This router was a Little Endian ARM Broadcom BCM963XXX and ran a CFE bootloader.

Upon boot, I quickly pressed some keys in order to stop the boot process before the OS was loaded, and was prompted with the CFE prompt. The only problem was that the bootloader was password protected, and did not let me enter any command. Any input I entered, resulted in the same message:

please enter the password!

Assuming my ISP probably customized the bootloader, and knowing fair well that they most likely didn’t do a very good job, I decided to try to find the password.
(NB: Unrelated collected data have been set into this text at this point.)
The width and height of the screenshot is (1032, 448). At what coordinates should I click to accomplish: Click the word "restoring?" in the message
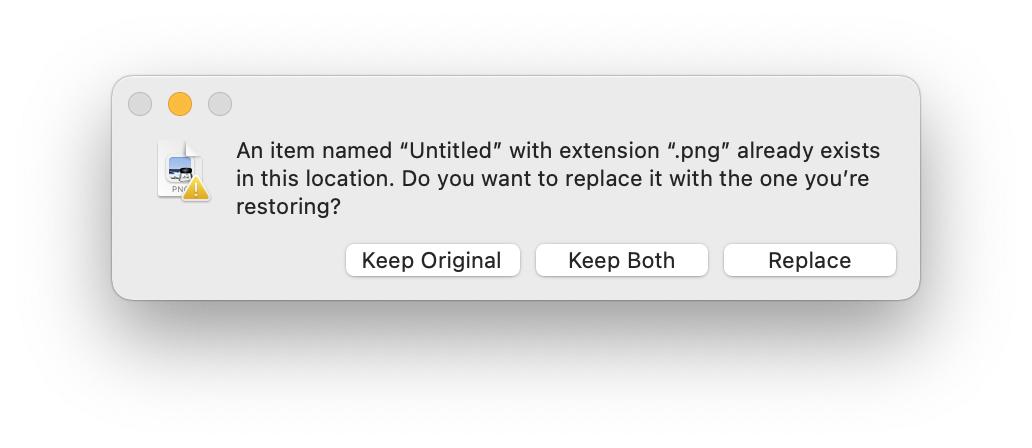click(288, 207)
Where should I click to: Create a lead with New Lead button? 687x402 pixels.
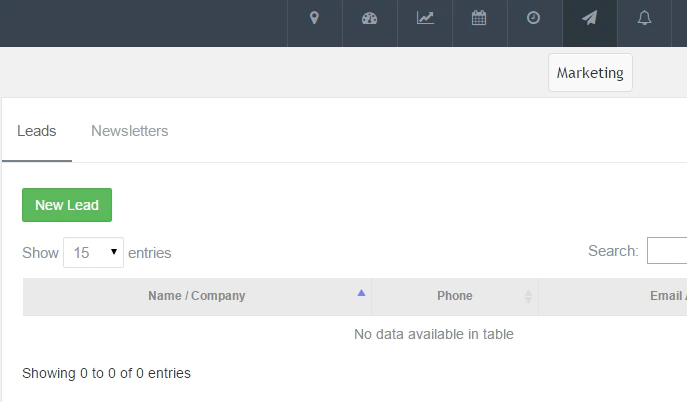(x=67, y=205)
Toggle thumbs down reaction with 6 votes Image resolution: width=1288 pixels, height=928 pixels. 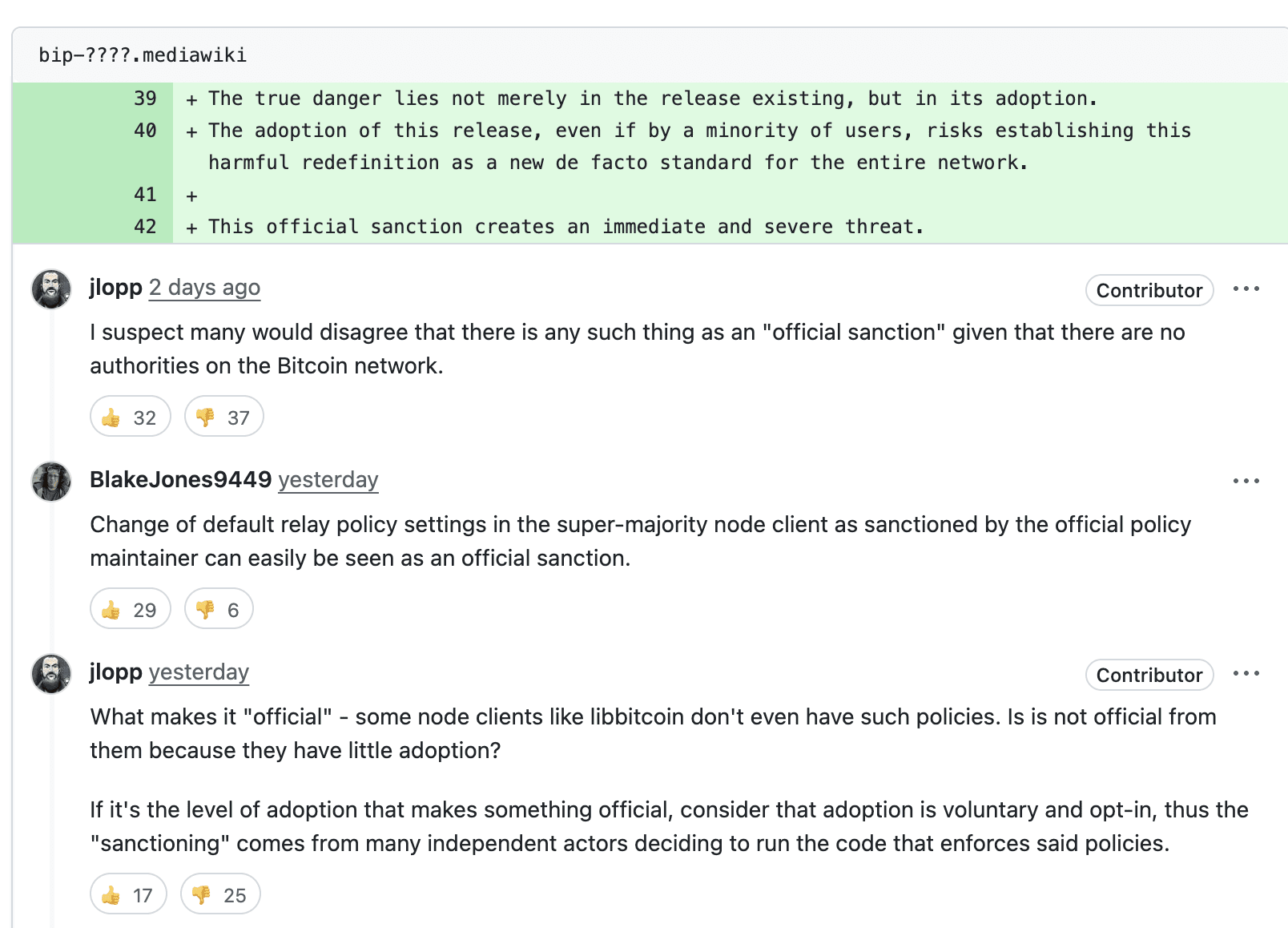tap(218, 609)
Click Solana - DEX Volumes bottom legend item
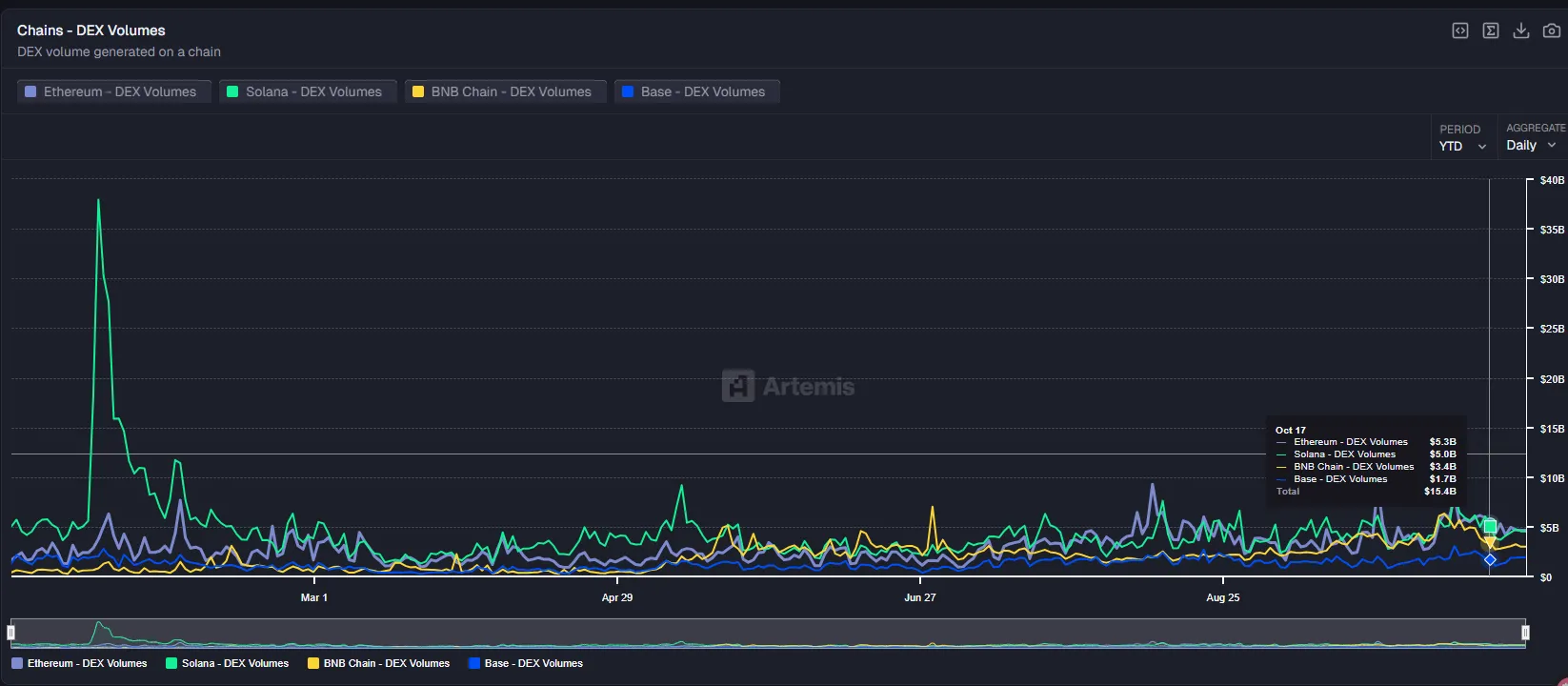 click(x=228, y=663)
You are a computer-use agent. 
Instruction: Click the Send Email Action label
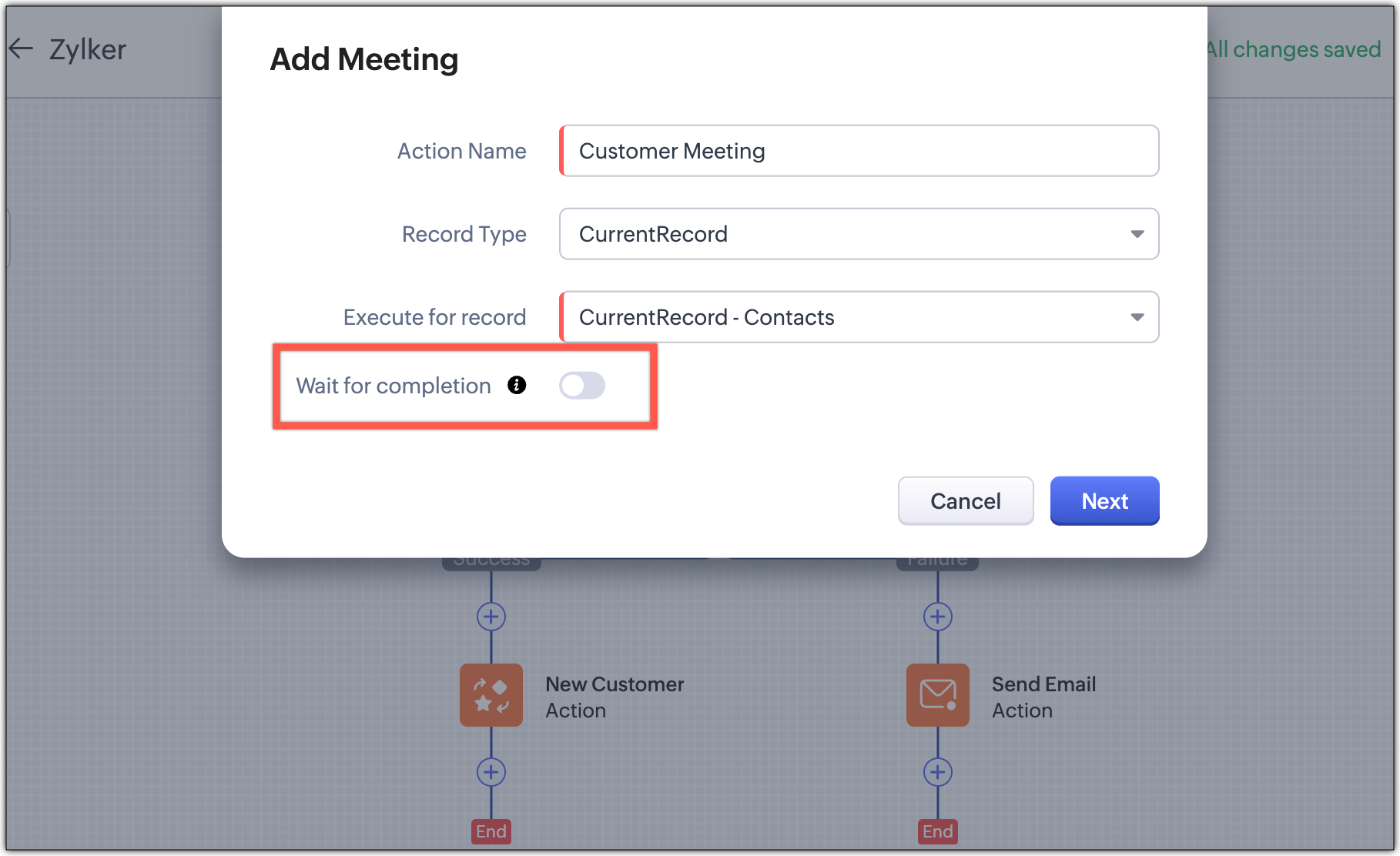click(1043, 697)
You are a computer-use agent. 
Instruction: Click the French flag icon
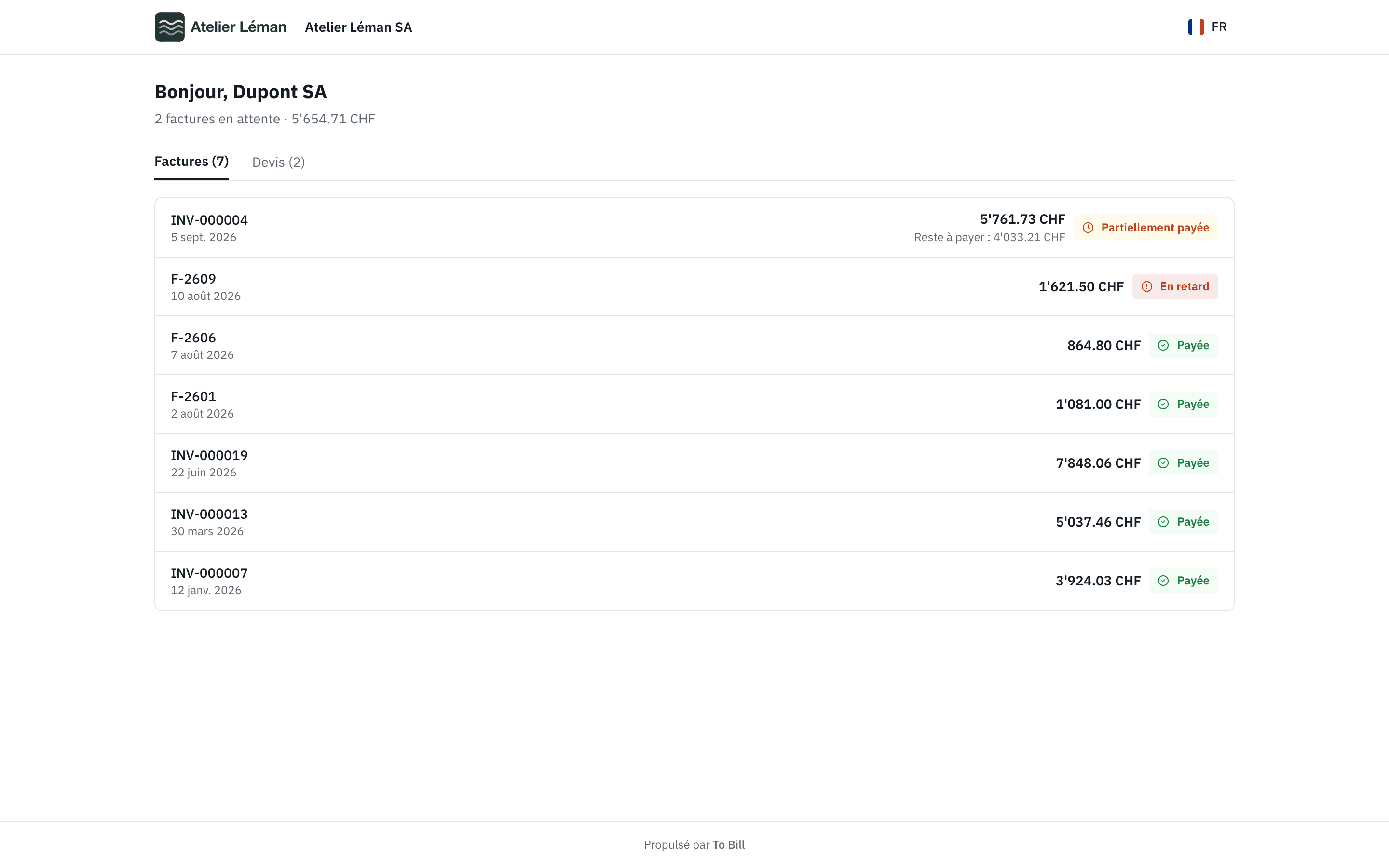1196,27
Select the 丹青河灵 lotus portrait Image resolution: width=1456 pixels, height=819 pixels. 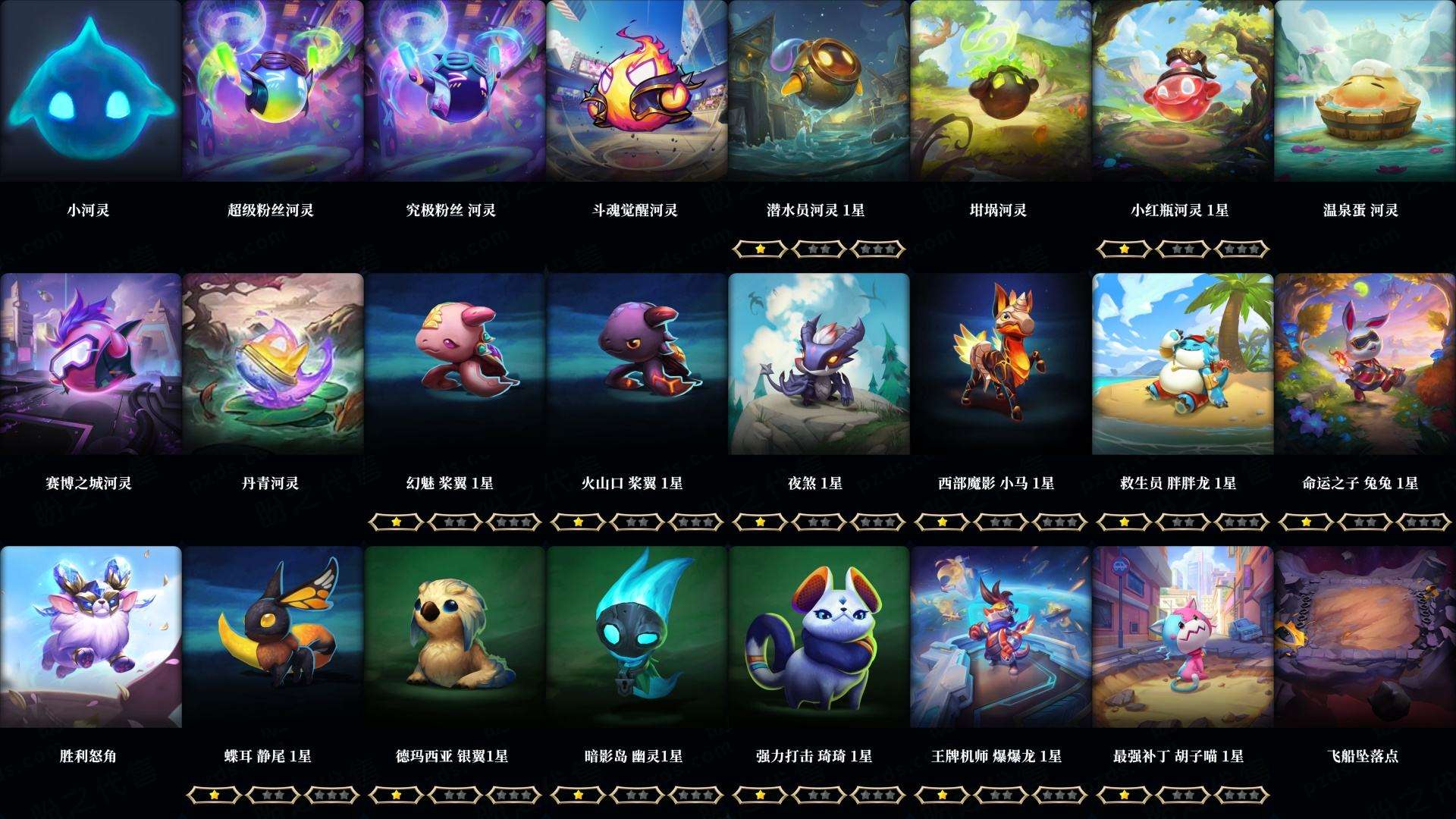coord(272,364)
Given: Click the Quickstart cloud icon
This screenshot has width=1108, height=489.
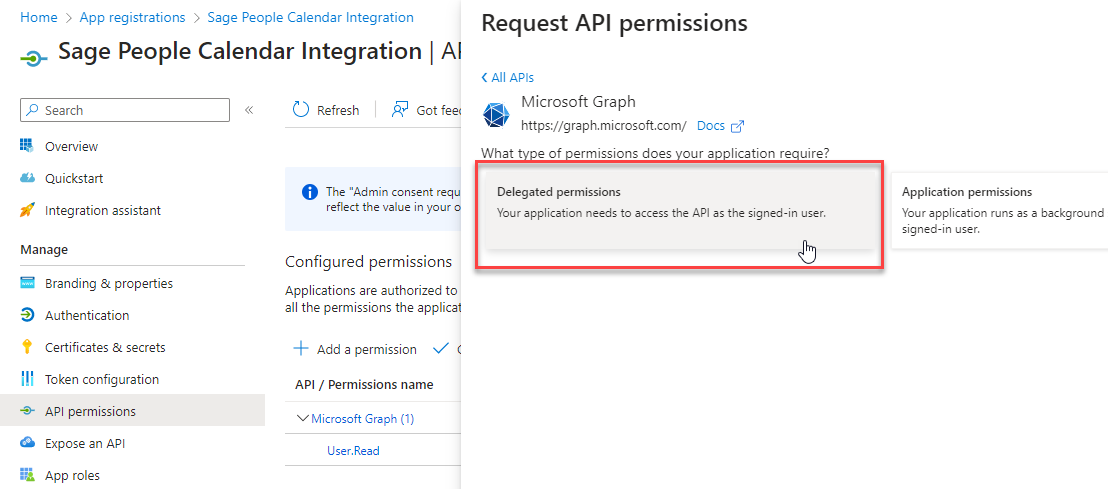Looking at the screenshot, I should (x=27, y=178).
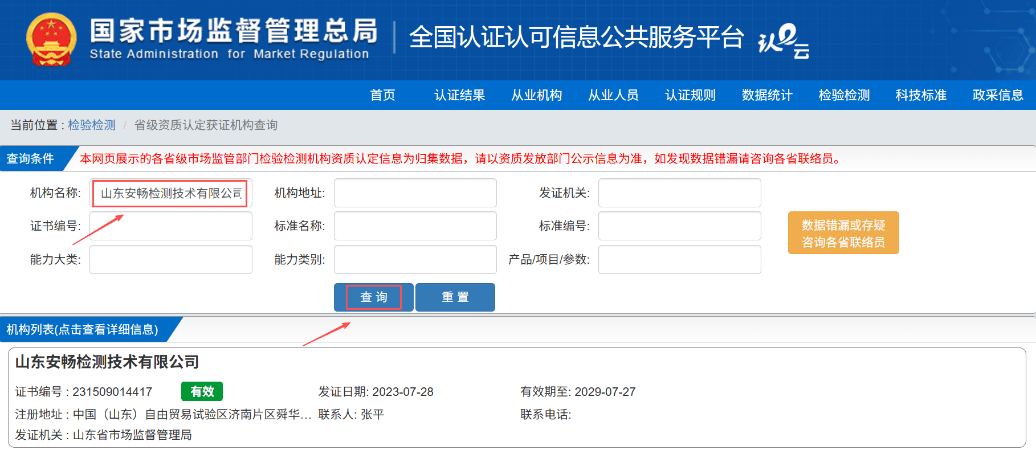Viewport: 1036px width, 450px height.
Task: Click into the 机构地址 field
Action: (x=415, y=193)
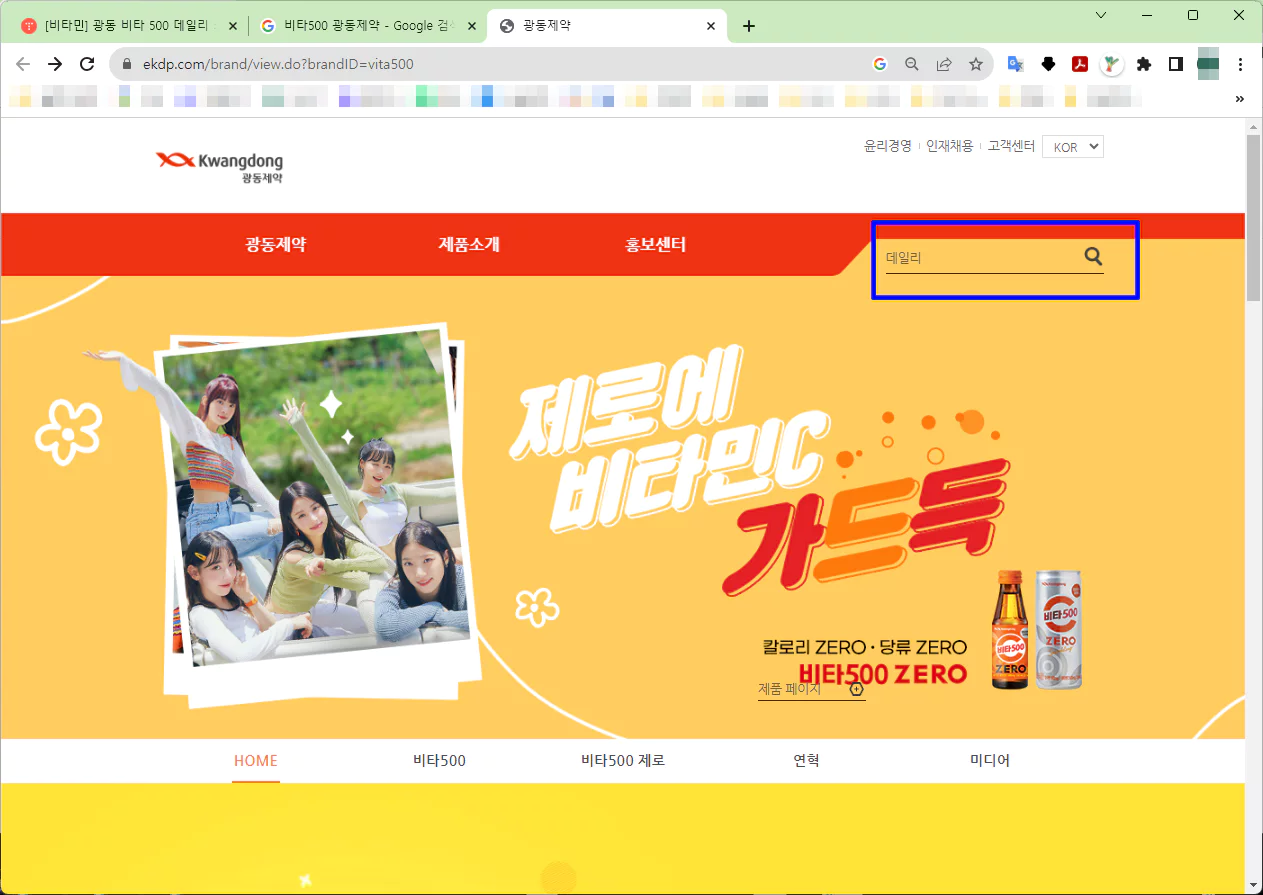1263x895 pixels.
Task: Bookmark this page with the star icon
Action: (976, 64)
I had the router’s firmware lying around, so I extracted it with binwalk and loaded the bootloader into my dear friend IDA to take a closer look at the password validation process. After opening the bootloader in IDA, my first task was to find the image load address.

I noticed that many function use pointers with a similar base address (0xFxxxxx)

My immediate guess was an image base address of 0xF00000. After fiddling around to find the exact address it turned out to be 0xF00000 - 12 (for some reason).

Now, with addresses correctly mapped, I can use cross-references to strings in order to navigate inside the boot loader. A quick search brought me to the function that validates the password.

Now all that is left is to figure out what the password is.

As you can see, the password is calculated using the last 3 bytes of the MAC address in reverse order. I entered the password into the CFE prompt and success! I can now flash my own firmware.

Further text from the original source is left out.